Il arrive que la personne gravement malade demande combien de temps il lui reste à vivre. Personne ne peut répondre à une telle question, car le mystère des corps est entier. Mais on peut dire : « Ton état est grave, mais le temps qui te reste à vivre t’appartient. Qu’est-ce qui est important pour toi pour le temps qu’il te reste? »
Parfois, la personne peut demander qu’on mette fin à sa vie. C’est une demande qu’il faut écouter. Ce qui ne veut pas dire qu’il faille accéder à la demande, car celle-ci masque la plupart du temps une souffrance insuffisamment soulagée, ou bien une question existentielle: est-ce que ma maladie ou mon agonie ne sont pas trop lourdes à porter pour vous, qui m’accompagnez? Tant de personnes gravement malades ont le souci de ne pas peser trop lourd sur leurs proches. Aider dans ce cas, c'est savoir dire à l’autre tout ce que cet accompagnement nous apporte, sur le plan affectif, sur le plan personnel.
LA PRÉSENCE EST TOUT CE QUE NOUS POUVONS DONNER
Accompagner un être cher qui va bientôt partir et nous manquer est une expérience irremplaçable. Tant de mots que l’on n’a pas su dire qui viennent aux lèvres! Tant de gestes spontanés d’affection! Tout cela donne du sens à ce temps qui précède la mort, et dont on pense à tort qu’il est inutile et pénible.
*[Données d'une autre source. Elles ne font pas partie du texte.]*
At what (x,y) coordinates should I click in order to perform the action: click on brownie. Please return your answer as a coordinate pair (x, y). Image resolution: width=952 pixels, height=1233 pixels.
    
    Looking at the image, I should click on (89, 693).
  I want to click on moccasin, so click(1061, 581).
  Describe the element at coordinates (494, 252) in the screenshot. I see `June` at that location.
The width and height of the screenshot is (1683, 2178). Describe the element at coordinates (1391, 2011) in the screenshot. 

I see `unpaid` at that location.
Et puis, il faut savoir dire au revoir. Je me suis souvent demandée pourquoi tant de personnes en agonie restaient suspendues entre la vie et la mort, dans un coma léger. Elles semblaient attendre quelque chose : un mot, un geste, une visite qui les libèrent et leur permettent de mourir. C’est pourquoi il ne faut pas avoir peur de parler à celui qui semble dormir et ne pas être là. Car nous ne savons pas vraiment ce qui se passe dans les tréfonds de l’être qui dort.
J'ai vécu trop d’expériences qui m’ont prouvé que le caractère affectif des mots et des gestes était reçu, pour ne pas encourager tout proche à laisser parler son cœur et faire ce qu’il sent devoir faire en son âme et conscience.
Je me souviens même d’avoir poussé une femme qui avait envie de monter dans le lit où sa sœur était en train de mourir, à suivre son intuition. Elle s’est allongée dans le dos de sa sœur et l’a entourée de ses bras. La femme qui était en train de mourir et semblait manifestement angoissée s’est immédiatement apaisée. La présence physique, corporelle, tactile, est un outil merveilleux. On sait qu elle constitue comme une deuxième peau qui entoure l’être angoissé d’une coque protectrice. La présence est tout ce que nous pouvons donner. C'est à la fois peu et beaucoup.
source : la belle revue "Reflets n°15"
Marie de Hennezel est psychologue, psychothérapeute et écrivaine. Elle a travaillé pendant dix ans dans la première unité de soins palliatifs de France, créée en 1987 à l’Hôpital international de la Cité Universitaire de Paris. Elle relate de l’expérience acquise dans ce service, dans son ouvrage La mort intime, éd. R. Laffont, préfacé par François Mitterand, quelques mois avant sa mort. Marie de Hennezel anime des séminaires de formation à l’accompagnement des mourants.